The molecular tricks used by bacteria to fight the effect of fluoride in toothpaste and mouth wash have been uncovered by scientists.
In the new study, researchers at Yale University report that sections of RNA messages called riboswitches, which control the expression of genes, detect the build-up of fluoride and activate the defences of bacteria, including those that contribute to tooth decay.
"These riboswitches are detectors made specifically to see fluoride," Ronald Breaker, senior author of the study, said.
Fluoride in over-the-counter and prescription toothpastes is widely credited with the large reduction in dental cavities seen since these products were made available beginning in the 1950s.
This effect is largely caused by fluoride bonding to the enamel of our teeth, which hardens them against the acids produced by bacteria in our mouths.
However, it has been known for many decades that fluoride at high concentrations also is toxic to bacteria, causing some researchers to propose that this antibacterial activity also may help prevent cavities.
The riboswitches work to counteract fluoride's effect on bacteria.
"If fluoride builds up to toxic levels in the cell, a fluoride riboswitch grabs the fluoride and then turns on genes that can overcome its effects," Breaker said.
Breaker also said that since both fluoride and some RNA sensor molecules are negatively charged, they should not be able to bind.
"We were stunned when we uncovered fluoride-sensing riboswitches.
"Scientists would argue that RNA is the worst molecule to use as a sensor for fluoride, and yet we have found more than 2000 of these strange RNAs in many organisms," he said.

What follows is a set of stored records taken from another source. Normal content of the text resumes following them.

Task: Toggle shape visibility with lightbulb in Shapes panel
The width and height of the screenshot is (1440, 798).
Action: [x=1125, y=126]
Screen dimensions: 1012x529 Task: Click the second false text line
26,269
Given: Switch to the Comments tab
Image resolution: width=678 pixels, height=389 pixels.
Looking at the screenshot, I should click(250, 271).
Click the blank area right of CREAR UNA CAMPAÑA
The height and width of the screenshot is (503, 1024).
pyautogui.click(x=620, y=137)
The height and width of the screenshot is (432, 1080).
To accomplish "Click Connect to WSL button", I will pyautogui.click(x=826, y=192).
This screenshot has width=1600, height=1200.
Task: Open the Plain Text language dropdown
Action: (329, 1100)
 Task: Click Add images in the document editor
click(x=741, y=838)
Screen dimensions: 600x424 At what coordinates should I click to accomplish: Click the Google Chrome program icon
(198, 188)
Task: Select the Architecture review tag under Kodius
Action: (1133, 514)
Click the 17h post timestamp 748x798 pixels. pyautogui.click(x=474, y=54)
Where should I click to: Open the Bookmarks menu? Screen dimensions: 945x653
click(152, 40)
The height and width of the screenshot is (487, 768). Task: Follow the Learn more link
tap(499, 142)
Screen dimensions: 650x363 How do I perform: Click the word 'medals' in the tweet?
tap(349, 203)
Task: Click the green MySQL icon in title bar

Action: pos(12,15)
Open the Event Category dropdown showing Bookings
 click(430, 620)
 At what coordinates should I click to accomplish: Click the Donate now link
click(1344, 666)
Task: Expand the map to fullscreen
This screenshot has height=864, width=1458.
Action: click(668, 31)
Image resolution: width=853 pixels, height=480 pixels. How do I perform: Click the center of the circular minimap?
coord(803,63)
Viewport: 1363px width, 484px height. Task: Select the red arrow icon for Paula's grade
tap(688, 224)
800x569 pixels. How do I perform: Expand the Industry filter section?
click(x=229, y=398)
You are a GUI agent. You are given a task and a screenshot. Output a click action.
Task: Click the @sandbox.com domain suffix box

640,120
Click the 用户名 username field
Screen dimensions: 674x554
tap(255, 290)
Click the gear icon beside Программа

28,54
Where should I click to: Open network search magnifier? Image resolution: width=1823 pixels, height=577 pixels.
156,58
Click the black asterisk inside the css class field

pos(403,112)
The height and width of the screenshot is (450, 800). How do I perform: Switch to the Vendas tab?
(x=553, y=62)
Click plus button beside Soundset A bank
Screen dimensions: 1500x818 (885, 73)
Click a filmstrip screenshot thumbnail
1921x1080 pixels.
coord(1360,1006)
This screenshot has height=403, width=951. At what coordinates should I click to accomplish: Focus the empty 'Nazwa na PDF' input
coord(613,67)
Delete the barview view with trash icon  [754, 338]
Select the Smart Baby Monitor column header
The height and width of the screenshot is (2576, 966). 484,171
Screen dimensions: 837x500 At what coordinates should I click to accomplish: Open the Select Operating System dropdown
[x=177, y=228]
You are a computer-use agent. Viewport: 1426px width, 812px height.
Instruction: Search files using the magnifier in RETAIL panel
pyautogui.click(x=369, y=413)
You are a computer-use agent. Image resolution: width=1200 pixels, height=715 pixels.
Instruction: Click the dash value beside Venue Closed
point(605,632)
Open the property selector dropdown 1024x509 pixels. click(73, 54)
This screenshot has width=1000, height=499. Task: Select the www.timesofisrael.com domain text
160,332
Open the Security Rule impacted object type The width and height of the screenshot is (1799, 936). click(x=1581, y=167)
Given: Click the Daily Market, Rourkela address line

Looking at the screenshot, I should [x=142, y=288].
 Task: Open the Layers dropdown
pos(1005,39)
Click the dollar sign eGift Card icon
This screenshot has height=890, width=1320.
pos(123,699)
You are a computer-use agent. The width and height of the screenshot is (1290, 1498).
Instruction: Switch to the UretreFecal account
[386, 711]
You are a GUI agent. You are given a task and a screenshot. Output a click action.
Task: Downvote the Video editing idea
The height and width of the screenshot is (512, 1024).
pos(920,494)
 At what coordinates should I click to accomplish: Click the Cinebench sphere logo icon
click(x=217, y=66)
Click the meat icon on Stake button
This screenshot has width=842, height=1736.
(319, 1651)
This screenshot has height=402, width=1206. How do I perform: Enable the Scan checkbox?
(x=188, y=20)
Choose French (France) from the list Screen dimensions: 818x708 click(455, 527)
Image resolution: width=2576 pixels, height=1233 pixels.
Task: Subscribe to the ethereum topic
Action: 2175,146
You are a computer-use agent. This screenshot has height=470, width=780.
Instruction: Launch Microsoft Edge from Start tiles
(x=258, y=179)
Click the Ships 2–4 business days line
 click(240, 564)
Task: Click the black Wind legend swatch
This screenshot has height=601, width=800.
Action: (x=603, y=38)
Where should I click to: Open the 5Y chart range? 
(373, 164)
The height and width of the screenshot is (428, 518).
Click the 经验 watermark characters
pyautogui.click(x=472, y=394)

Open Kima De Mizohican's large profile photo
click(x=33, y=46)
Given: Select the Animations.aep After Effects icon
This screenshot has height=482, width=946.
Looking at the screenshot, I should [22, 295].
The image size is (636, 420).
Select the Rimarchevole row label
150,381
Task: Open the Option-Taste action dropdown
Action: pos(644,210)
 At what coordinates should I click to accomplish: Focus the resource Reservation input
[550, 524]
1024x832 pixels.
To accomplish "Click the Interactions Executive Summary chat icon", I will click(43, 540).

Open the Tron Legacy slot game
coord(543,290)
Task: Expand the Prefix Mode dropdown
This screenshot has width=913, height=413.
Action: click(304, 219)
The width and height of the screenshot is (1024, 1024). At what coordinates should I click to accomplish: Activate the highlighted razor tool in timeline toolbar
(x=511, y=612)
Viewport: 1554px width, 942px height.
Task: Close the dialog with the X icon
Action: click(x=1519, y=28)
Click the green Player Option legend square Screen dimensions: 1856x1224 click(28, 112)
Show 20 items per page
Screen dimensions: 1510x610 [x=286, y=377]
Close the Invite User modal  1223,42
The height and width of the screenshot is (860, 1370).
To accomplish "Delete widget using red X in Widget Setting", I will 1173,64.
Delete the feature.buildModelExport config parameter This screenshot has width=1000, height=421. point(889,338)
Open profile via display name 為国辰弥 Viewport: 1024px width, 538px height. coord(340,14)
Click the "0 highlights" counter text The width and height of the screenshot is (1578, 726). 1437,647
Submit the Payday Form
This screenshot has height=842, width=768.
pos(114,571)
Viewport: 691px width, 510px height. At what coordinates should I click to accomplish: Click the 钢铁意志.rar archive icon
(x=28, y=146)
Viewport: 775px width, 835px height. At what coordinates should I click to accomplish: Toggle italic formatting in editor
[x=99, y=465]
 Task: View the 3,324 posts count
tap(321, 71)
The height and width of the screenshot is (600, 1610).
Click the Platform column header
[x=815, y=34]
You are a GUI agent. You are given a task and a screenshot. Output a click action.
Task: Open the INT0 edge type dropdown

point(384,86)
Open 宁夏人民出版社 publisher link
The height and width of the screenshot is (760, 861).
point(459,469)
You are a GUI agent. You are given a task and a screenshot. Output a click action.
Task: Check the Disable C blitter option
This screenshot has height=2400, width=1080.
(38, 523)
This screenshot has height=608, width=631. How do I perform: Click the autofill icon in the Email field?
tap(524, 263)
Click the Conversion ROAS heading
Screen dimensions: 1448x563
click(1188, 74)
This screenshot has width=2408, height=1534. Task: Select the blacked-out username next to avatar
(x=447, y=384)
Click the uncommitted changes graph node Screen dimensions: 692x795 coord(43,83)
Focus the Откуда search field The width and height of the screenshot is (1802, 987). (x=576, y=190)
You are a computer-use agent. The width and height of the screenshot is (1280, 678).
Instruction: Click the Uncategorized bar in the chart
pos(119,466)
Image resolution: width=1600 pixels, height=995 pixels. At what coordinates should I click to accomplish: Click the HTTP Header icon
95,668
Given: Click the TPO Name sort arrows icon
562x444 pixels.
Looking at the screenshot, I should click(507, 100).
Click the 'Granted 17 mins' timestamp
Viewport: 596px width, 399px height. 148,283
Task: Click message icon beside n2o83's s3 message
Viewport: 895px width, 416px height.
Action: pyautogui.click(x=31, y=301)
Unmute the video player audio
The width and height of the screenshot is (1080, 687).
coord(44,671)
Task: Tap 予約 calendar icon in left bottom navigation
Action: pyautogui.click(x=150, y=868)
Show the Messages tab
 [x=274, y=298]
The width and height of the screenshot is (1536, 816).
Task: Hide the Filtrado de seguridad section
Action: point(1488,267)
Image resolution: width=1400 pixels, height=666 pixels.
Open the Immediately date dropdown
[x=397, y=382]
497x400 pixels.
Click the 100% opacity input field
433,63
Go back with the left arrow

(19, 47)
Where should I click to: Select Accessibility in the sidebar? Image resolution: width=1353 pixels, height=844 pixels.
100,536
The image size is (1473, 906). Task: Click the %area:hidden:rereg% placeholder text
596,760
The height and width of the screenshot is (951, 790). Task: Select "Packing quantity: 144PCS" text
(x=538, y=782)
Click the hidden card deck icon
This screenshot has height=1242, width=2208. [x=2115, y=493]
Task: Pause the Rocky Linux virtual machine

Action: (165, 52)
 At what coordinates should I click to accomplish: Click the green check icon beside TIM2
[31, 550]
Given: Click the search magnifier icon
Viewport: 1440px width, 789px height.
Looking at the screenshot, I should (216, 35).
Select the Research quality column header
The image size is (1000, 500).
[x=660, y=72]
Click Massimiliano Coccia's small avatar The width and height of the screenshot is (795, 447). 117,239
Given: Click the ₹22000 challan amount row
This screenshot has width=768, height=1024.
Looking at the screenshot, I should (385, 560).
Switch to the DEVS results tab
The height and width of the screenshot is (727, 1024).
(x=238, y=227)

By tracking fluoride riboswitches in numerous species, the research team concluded that these RNAs are ancient, meaning that many organisms have had to overcome toxic levels of fluoride throughout their history.
Organisms from at least two branches of the tree of life are using fluoride riboswitches, and the proteins used to combat fluoride toxicity are present in many species from all three branches.
"Cells have had to contend with fluoride toxicity for billions of years, and so they have evolved precise sensors and defense mechanisms to do battle with this ion," Breaker added.
The study has been published in the online issue of the journal Science Express.